Pressemitteilung zum Start der „Save-Me-Kampagne“ in Rostock


Die Antirassistische Initiative Rostock (AIR) möchte zum 60. Jahrestag der Menschenrechte, der sich am 10. Dezember 2008 jährt, auf die kürzlich in Rostock gestartete Save-Me-Kampagne aufmerksam machen. Wir wollen mit dieser Aktion möglichst viele symbolische PatInnen gewinnen, um alle in unserer Stadt lebenden Menschen für die weltweite Flüchtlingsproblematik zu sensibilisieren und den Flüchtlingsschutz auf der lokalen Ebene besser zu verankern. Ähnlich wie in München, könnte sich die Stadt Rostock zur Aufnahme von hilfsbedürftigen Flüchtlingen im Rahmen eines Resettlement-Programms bereit erklären. Dafür erhoffen wir uns auch die Unterstützung der Rostocker Bürgerschaft und der Abgeordneten in Land- und Bundestag.
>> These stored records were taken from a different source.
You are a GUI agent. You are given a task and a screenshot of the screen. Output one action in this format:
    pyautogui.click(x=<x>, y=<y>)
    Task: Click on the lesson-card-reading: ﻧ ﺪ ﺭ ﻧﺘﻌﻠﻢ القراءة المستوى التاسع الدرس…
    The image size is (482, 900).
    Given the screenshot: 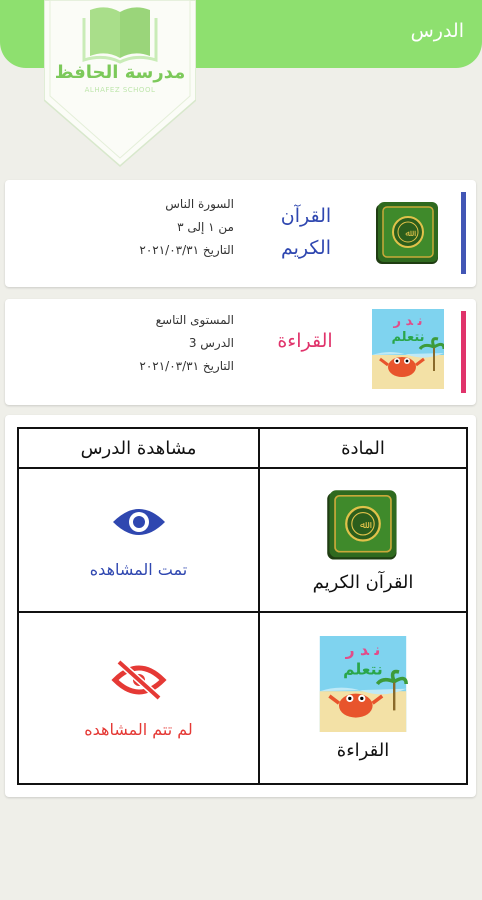 What is the action you would take?
    pyautogui.click(x=240, y=352)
Rund 67 Mio. Menschen  befanden sich nach Schätzungen Ende 2007 weltweit auf der Flucht vor Krieg, Verfolgung, Umweltzerstörung und Menschenrechtsverletzungen, lediglich 32 Mio. von ihnen fanden den Schutz der UN  – viele von ihnen in Flüchtlingslagern nahe der Krisenregionen. Während es immer noch einige Flüchtlinge schaffen, sich auf den gefährlichen Weg nach Europa zu machen, müssen die meisten oft jahrelang in den Flüchtlingslagern bleiben – Hunger, Gewalt, Krankheiten, fehlende Bildung, Diskriminierung etc. prägen den Alltag. Eine Möglichkeit, besonders hilfsbedürftigen Menschen, die weder in ihr Herkunftsland zurückkehren können, noch in dem Zufluchtsland eine langfristige Lebensperspektive haben, ist das Resettlement-Programm des Flüchtlingshochkommissariats (UNHCR), durch das seit Jahren Flüchtlinge in sicheren Staaten einen festen Aufenthaltsstatus und damit eine neue Lebensperspektive erhalten. So beteiligen sich bspw. Länder wie die USA, Australien, Kanada, aber auch Schweden, Norwegen und die Niederlande an dem Programm und nehmen jährlich ein festes Kontingent an Flüchtlingen auf – in 2006 waren es bspw. 72.000 Menschen , die auf diesem Weg eine neue Heimat fanden.

Deutschland hat sich bisher nicht an dem Programm beteiligt, allerdings erst kürzlich zugesagt, 2.500 Flüchtlinge aus dem Irak aufzunehmen. Zwar ist diese Zusage begrüßenswert, greift allerdings aufgrund der hohen Flüchtlingszahlen in den Nachbarländern des Irak von über 2 Mio. sowie der weltweiten Flüchtlingszahlen viel zu kurz. Eine bundesweite Initiative in zahlreichen Städten – die Save-me-Kampagne –  unterstützt mittlerweile die Forderung, dass Deutschland sich mit festen Aufnahmequoten und dauerhaft am Resettlement-Programm beteiligt. So ruft auch die Flüchtlingsorganisation PRO ASYL aktuell Städte und Kommunen dazu auf, sich für die Aufnahme von Flüchtlingen öffentlich auszusprechen. Bis heute stellt die Verwirklichung der Menschenrechte in vielen Ländern ein Ideal dar – oftmals bleibt der Zugang zu elementaren Rechten wie Gleichbehandlung, Nicht-Diskriminierung oder  Niederlassungs- und Bewegungsfreiheit verwehrt. In diesem Sinne fordern wir eine schnelle und unbürokratische Aufnahme und Verteilung der Flüchtlinge an einen Ort ihrer Wahl. Keinesfalls dürfen sie dann in Deutschland in Massenlagern isoliert werden. Eine gelingende Integration setzt Freizügigkeit, Zugang zum Arbeitsmarkt und einen auf Dauer angelegten Aufenthaltsstatus voraus.

Nachdem die Kampagne bereits in München, Aachen oder Berlin Erfolge gefeiert hat, ist nun auch in Rostock die Aktion unter dem Motto „Save me - Rostock says yes we can“ gestartet.